(Goal of the exercise):
Reproduce verbatim the lines of the entries below, from the line containing "Viewport: 685px width, 512px" up to and including the last line of the entries.

(Material to process):
----------

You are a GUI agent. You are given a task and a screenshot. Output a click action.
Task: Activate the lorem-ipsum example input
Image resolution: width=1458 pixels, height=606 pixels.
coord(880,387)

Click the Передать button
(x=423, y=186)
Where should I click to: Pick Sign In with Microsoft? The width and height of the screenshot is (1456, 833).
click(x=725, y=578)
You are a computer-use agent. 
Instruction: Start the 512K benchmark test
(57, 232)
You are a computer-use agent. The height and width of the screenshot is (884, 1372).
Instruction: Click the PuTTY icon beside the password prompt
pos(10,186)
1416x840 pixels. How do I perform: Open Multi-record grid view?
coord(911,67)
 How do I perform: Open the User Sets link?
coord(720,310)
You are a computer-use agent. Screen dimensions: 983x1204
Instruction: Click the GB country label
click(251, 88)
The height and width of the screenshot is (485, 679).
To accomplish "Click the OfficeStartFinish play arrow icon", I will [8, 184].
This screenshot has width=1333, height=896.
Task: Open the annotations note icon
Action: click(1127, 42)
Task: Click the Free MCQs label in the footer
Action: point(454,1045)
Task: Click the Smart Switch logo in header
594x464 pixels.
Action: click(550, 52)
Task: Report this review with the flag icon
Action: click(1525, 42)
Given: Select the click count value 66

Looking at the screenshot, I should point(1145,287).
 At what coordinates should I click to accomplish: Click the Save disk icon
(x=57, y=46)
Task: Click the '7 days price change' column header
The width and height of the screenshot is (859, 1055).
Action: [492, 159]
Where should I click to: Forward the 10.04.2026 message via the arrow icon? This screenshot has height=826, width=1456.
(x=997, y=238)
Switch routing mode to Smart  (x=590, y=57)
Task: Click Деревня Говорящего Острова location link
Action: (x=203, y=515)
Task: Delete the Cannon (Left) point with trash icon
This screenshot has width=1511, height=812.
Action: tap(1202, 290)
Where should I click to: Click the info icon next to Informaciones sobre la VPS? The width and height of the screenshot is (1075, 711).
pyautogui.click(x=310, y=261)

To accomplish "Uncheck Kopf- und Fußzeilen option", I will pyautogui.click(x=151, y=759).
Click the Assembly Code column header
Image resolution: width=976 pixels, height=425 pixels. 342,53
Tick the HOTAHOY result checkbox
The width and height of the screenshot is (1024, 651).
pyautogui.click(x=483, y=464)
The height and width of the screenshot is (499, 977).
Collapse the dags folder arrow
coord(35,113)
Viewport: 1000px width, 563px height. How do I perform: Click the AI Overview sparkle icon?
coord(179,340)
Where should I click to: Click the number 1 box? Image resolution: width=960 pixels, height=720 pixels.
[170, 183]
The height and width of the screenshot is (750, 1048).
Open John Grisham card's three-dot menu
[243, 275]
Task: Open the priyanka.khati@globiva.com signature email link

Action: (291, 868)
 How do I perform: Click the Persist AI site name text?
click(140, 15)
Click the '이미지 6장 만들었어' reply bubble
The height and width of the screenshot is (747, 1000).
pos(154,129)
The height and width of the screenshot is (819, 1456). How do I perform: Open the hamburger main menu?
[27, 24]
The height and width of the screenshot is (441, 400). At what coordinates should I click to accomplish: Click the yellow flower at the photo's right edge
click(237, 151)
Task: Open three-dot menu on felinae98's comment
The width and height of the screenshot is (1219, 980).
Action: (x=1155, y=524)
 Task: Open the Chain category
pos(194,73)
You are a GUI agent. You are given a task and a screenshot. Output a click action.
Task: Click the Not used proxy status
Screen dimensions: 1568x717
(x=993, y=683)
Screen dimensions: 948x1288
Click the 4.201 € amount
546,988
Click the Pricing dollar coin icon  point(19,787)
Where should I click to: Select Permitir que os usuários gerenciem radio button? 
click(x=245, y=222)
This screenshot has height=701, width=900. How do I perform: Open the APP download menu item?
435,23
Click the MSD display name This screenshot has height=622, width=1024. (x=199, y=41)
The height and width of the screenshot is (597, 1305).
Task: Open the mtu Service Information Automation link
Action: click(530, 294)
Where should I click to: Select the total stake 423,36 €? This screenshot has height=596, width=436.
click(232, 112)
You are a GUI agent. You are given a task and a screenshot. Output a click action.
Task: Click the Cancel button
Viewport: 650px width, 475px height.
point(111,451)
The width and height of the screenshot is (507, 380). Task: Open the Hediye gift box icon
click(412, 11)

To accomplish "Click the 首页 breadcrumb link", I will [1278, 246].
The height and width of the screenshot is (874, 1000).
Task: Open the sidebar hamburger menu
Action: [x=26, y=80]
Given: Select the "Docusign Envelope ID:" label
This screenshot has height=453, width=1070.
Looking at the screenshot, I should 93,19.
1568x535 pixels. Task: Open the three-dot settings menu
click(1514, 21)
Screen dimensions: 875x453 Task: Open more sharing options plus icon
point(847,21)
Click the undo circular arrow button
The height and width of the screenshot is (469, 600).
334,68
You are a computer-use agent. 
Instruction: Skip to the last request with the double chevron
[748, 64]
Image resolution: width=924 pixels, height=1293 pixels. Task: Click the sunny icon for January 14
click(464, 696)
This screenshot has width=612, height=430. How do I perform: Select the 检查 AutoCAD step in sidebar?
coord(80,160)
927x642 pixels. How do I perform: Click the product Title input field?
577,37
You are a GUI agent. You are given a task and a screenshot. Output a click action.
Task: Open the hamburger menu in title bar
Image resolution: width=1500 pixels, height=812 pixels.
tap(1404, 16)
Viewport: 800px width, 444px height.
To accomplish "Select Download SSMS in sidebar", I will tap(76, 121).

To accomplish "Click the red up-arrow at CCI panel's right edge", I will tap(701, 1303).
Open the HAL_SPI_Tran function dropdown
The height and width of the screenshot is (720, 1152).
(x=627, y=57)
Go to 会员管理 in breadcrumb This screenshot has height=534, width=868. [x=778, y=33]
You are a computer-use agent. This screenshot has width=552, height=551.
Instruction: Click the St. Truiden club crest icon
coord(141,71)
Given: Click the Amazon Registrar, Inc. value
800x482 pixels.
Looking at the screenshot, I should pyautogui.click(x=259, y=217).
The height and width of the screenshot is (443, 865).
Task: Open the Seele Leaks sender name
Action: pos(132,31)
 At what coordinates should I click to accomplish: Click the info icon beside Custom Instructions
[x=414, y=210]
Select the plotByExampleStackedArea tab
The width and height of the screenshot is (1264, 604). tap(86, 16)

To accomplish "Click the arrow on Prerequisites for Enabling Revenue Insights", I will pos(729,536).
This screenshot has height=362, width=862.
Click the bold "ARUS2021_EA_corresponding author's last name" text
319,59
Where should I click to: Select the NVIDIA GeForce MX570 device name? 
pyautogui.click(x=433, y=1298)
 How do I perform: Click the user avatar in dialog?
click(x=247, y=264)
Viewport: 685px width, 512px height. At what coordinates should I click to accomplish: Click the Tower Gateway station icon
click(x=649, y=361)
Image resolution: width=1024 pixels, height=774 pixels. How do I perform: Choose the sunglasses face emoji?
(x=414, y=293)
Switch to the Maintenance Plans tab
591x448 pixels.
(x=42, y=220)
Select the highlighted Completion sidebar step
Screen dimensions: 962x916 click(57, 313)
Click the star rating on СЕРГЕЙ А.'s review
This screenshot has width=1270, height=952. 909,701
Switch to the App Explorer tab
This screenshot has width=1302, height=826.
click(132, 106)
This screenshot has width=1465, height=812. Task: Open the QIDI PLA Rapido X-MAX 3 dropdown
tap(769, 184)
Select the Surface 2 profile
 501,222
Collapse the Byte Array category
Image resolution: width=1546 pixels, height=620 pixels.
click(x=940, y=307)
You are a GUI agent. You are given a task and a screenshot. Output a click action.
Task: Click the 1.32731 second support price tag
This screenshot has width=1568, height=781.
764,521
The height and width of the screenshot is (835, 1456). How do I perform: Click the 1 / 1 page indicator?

----------

(Reply):
Viewport: 685px width, 512px height. At what coordinates should I click to accomplish: Click the Tower Gateway station icon
click(x=649, y=361)
Image resolution: width=1024 pixels, height=774 pixels. How do I perform: Choose the sunglasses face emoji?
(x=414, y=293)
Switch to the Maintenance Plans tab
591x448 pixels.
(x=42, y=220)
Select the highlighted Completion sidebar step
Screen dimensions: 962x916 click(57, 313)
Click the star rating on СЕРГЕЙ А.'s review
This screenshot has width=1270, height=952. 909,701
Switch to the App Explorer tab
This screenshot has width=1302, height=826.
click(132, 106)
This screenshot has width=1465, height=812. Task: Open the QIDI PLA Rapido X-MAX 3 dropdown
tap(769, 184)
Select the Surface 2 profile
 501,222
Collapse the Byte Array category
Image resolution: width=1546 pixels, height=620 pixels.
click(x=940, y=307)
You are a GUI agent. You are given a task and a screenshot. Output a click action.
Task: Click the 1.32731 second support price tag
This screenshot has width=1568, height=781.
764,521
The height and width of the screenshot is (835, 1456). How do I perform: Click the 1 / 1 page indicator?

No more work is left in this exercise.